Häusliche Gewalt als Offizialdelikt

Seit 1. April 2004 gelten folgende Straftatbestände häuslicher Gewalt als Offizialdelikte und werden von Amtes wegen verfolgt: Vergewaltigung, sexuelle Nötigung, einfache Körperverletzung, wiederholte Tätlichkeiten, Drohung und Nötigung. Parallel zur Offizialisierung trat Art. 55a Strafgesetzbuch (StGB) in Kraft, welcher den Opfern bei den vier letztgenannten Straftatbeständen die Möglichkeit einräumt, das Strafverfahren auf Antrag provisorisch einzustellen.

Mit der Offizialisierung setzt der Gesetzgeber ein klares Zeichen, dass häusliche Gewalt in der Schweiz nicht toleriert wird und strafrechtliche Konsequenzen für den Täter zur Folge hat, er wird zur Verantwortung gezogen. Im Gegenzug wird das Opfer von der Verantwortung befreit, Anzeige gegen den Täter zu erstatten. Die Offizialisierung wird vom Gesetzgeber als Voraussetzung angesehen, dass das Thema häusliche Gewalt vermehrt an die Öffentlichkeit gelangt, nicht mehr als Privatangelegenheit betrachtet wird und damit die Dunkelziffer häuslicher Gewalt reduziert wird. Weiter soll die Offizialisierung dazu führen, dass vermehrt Beratungsangebote und Täterprogramme implementiert werden.

Aufgrund des beschriebenen Sachverhaltes diskutieren wir in der vorliegenden Bachelorarbeit nachstehende Fragestellung: Macht die Offizialisierung der Straftatbestände häuslicher Gewalt mit der Möglichkeit der Einstellung des Strafverfahrens durch das Opfer Sinn?

Ziel des Theorieteils ist, einen Überblick über die rechtliche Situation häuslicher Gewalt und erste empirische Untersuchungen zu den gesetzlichen Änderungen vorzustellen. Schwerpunkte bilden dabei auf Bundesebene das StGB und auf kantonaler Ebene das Polizeigesetz des Kantons Bern (PolG). Weiter wird auf den Gewaltzyklus und die erlernte Hilflosigkeit eingegangen sowie die Situation der Opfer im Strafrecht dargestellt.
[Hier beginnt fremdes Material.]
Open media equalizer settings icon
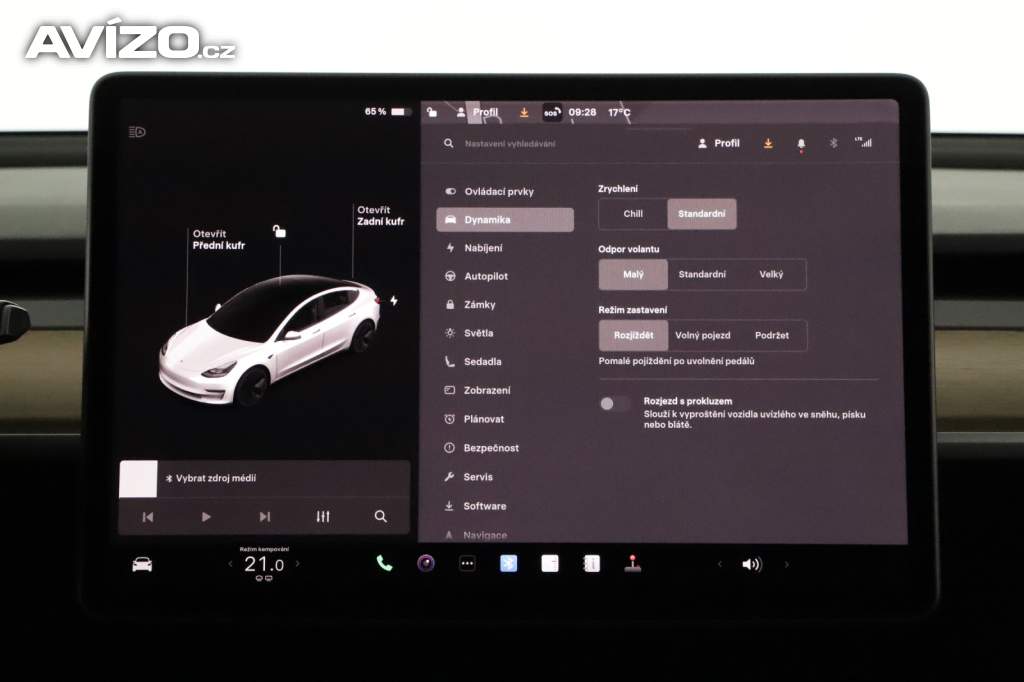This screenshot has height=682, width=1024. pyautogui.click(x=322, y=516)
Im empirischen Teil verfolgen wir das Ziel, einen Praxisbezug herzustellen, indem wir anhand von vier Leitfadeninterviews die Sichtweise und Erkenntnisse von Expertinnen aus Fachstellen im Kanton Bern einbeziehen. Ziel ist, die Ergebnisse der Interviews am Ende mit dem Theorieteil zu verbinden.

Grundsätzlich vertreten wir die Meinung, dass die Offizialisierung der Straftatbestände häuslicher Gewalt durchaus Sinn macht. Dies unter anderem deshalb, weil die Offizialisierung ein starkes Zeichen gegenüber dem Opfer, dem Täter und der Gesellschaft darstellt und der Täter in die Verantwortung gezogen wird. Aufgrund des theoretischen und empirischen Teils unserer Bachelorarbeit kommen wir jedoch zum Schluss, dass der Art. 55a StGB neben den Vor- auch Nachteile hat, insbesondere die Relativierung der Wirkung der Offizialisierung.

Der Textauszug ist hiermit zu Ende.